Policy titled "Pain Management Guidelines", policy #HW1157GL, last reviewed 4/2017, requires "...Assess for changes in vital signs...after pain management interventions...along with reassessment of analgesic side effects when indicted (for example, sedation, nausea, vomiting...Sedation scale to assess trends...and institute appropriate interventions...easy to arouse...awake and alert...may increase opioid dose if needed...a comprehensive assessment of respiratory status accompanies sedation assessment...during opioid therapy carefully assess the rise and fall of the patient's chest to determine rate, depth, and regularity of respirations...listen to sounds of...respirations...should be assessed at least every one to two hours...."

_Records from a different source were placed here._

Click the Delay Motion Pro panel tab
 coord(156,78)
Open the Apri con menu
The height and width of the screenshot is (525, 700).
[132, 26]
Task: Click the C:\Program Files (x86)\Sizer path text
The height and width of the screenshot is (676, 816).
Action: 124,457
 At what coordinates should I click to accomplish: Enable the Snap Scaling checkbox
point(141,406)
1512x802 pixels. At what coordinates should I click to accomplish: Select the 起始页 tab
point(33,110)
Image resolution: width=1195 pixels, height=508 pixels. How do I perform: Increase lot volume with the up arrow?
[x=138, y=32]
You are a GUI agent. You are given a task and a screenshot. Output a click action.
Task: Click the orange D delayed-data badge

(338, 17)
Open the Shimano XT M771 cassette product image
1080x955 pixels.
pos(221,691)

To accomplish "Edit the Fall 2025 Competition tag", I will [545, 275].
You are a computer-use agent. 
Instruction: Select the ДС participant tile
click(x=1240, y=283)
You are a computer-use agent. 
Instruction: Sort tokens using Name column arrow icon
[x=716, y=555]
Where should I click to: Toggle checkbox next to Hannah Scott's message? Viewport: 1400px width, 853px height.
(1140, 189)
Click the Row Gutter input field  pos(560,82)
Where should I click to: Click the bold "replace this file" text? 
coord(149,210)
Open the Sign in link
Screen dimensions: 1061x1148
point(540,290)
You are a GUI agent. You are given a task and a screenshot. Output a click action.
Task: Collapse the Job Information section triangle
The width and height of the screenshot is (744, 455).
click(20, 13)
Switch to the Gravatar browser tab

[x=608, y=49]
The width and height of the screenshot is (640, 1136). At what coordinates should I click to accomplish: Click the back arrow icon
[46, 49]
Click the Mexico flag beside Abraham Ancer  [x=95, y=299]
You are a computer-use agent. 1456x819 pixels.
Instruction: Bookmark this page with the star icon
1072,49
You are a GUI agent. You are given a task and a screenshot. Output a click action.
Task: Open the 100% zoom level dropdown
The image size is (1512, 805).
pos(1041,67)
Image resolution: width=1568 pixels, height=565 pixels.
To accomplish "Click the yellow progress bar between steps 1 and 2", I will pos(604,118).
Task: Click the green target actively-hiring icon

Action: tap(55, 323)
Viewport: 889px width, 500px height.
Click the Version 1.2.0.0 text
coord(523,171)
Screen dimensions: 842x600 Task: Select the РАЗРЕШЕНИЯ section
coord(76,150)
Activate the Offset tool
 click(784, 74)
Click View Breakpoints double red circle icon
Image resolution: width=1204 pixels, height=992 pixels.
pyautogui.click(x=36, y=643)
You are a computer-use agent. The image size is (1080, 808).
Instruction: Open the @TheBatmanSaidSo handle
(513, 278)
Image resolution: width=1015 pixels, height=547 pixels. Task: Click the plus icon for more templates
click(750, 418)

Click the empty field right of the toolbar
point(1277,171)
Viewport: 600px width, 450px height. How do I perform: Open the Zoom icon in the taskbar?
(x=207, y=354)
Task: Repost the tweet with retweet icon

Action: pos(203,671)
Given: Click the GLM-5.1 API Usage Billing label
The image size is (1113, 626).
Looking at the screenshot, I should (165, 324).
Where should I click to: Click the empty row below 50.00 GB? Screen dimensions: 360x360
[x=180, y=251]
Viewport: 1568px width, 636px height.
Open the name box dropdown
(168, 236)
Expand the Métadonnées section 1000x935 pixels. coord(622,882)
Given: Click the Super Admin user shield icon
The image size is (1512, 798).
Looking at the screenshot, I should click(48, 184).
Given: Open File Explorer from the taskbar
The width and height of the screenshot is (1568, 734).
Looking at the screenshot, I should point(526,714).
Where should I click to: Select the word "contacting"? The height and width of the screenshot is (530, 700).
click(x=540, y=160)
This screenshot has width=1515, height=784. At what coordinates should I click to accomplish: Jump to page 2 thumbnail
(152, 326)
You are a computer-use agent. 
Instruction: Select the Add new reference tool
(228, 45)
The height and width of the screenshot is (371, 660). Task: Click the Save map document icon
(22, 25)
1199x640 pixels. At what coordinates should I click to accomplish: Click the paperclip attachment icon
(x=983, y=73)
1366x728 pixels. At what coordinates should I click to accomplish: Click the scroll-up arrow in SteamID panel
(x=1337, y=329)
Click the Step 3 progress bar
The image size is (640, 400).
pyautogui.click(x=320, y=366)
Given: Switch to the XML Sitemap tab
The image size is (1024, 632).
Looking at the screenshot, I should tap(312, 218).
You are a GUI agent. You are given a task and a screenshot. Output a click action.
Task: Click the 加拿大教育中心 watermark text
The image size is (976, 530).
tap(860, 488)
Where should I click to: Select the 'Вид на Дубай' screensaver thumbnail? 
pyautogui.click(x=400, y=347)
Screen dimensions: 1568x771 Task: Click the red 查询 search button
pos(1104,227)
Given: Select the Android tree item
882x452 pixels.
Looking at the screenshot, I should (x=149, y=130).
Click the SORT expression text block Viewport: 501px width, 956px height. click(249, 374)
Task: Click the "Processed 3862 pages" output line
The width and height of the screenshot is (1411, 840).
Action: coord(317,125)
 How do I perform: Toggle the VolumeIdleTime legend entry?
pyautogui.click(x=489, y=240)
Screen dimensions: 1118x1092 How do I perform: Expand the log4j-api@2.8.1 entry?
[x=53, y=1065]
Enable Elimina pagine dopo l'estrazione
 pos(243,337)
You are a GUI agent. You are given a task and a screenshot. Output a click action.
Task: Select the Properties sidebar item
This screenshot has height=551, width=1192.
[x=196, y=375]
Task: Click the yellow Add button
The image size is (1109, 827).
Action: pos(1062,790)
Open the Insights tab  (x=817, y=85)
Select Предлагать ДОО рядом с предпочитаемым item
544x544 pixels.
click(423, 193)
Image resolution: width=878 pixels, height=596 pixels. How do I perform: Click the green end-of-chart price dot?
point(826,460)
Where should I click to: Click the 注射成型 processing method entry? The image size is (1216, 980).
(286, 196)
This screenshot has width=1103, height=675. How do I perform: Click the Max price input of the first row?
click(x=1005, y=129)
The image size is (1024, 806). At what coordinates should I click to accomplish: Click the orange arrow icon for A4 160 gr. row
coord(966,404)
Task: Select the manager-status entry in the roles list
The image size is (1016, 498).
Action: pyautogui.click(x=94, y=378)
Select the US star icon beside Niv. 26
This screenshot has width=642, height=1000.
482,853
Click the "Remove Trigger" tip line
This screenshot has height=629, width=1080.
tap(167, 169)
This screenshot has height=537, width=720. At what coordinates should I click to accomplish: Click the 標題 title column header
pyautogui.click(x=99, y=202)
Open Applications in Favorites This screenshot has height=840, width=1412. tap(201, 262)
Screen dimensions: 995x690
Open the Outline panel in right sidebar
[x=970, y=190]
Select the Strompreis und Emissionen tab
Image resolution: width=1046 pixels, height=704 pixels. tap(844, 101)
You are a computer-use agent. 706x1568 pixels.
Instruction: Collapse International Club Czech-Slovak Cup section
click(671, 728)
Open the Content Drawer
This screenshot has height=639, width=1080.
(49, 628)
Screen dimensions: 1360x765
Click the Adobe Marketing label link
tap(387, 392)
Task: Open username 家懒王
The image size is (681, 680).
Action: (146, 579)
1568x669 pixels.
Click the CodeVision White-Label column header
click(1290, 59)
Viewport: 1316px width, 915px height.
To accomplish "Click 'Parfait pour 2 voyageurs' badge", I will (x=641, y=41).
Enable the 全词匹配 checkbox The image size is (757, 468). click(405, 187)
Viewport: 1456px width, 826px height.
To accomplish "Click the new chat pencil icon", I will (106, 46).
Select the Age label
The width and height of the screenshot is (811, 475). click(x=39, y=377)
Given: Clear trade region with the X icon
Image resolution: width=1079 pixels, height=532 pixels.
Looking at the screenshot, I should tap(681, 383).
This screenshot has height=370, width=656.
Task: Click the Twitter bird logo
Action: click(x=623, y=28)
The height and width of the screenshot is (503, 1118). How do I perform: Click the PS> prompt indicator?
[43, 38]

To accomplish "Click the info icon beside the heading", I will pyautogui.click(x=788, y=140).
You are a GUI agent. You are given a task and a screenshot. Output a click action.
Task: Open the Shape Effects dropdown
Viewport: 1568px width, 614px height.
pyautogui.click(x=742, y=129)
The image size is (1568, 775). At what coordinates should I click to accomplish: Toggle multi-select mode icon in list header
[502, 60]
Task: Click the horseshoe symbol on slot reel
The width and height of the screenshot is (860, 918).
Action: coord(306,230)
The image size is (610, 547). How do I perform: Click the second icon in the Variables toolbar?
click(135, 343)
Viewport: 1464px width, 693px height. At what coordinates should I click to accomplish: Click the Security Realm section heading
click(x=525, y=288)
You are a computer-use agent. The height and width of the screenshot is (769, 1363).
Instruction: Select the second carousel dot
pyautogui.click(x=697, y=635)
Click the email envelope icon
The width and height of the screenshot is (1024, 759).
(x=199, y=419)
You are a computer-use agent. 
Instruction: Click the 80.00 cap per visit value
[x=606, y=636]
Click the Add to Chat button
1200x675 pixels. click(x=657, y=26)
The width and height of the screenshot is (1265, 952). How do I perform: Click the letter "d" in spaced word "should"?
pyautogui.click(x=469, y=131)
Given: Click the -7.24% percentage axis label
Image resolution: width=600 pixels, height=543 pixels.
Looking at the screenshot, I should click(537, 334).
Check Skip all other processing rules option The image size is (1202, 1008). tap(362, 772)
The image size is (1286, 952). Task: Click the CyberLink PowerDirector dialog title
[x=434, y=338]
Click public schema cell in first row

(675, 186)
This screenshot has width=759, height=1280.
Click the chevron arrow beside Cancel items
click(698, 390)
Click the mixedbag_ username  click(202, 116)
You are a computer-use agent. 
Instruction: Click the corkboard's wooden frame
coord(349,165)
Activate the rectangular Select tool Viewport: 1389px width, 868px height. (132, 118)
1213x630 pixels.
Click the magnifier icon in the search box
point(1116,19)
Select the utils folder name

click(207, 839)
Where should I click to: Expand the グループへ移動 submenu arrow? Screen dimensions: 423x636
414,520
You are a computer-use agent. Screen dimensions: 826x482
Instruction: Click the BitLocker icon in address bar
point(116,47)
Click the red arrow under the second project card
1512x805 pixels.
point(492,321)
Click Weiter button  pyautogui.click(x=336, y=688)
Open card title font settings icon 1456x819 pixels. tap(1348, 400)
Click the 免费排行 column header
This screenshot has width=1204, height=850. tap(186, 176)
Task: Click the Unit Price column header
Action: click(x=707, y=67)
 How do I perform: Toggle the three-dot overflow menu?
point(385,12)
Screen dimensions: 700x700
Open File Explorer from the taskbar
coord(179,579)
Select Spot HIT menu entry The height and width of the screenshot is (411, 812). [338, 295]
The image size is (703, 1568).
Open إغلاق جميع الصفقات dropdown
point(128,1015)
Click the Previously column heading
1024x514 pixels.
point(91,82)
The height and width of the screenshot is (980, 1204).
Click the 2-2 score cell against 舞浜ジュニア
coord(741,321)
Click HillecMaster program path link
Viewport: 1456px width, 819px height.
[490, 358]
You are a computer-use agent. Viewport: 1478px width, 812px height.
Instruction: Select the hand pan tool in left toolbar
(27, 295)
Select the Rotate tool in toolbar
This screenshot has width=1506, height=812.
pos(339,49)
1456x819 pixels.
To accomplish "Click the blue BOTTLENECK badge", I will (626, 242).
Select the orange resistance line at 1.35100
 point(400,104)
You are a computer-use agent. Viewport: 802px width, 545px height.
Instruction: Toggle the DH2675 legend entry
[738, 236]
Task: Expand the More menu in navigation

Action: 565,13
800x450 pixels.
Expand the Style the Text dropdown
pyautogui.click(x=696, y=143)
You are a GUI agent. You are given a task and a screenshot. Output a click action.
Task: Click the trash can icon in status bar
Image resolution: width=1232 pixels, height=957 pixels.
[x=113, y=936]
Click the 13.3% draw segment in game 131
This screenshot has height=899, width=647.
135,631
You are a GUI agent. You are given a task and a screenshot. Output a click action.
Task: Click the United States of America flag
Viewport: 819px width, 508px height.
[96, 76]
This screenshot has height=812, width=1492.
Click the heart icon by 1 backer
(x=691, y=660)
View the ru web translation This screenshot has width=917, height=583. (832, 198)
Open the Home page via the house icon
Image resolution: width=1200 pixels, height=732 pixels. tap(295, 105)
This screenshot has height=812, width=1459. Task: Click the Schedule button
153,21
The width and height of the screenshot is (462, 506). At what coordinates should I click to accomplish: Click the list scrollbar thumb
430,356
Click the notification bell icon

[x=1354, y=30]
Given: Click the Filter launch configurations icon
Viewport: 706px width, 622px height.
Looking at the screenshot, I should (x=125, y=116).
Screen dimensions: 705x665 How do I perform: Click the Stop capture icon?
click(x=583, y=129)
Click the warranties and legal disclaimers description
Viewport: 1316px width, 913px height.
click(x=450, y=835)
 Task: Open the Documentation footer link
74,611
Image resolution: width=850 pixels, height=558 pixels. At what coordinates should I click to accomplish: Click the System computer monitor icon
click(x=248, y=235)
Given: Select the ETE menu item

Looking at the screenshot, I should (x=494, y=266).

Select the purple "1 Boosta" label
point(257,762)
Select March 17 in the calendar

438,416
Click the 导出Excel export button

Policy titled "Standards of Emergency Nursing Practice", policy #ED1004, last reviewed 9/2018, requires "...Evaluation...nurse evaluates and modifies the plan of care based on observable patient responses and attainment of expected outcomes. The patient's response to interventions is continually evaluated to determine progress toward resolution of immediate needs...Document patient responses to interventions and changes in patient's condition, and revises the plan of care as appropriate...."

Employee #49 confirmed in interview September 12, 2018 that there was not the required focused assessment, respiratory assessment, or patient responses to intervention documentation as required by above policies.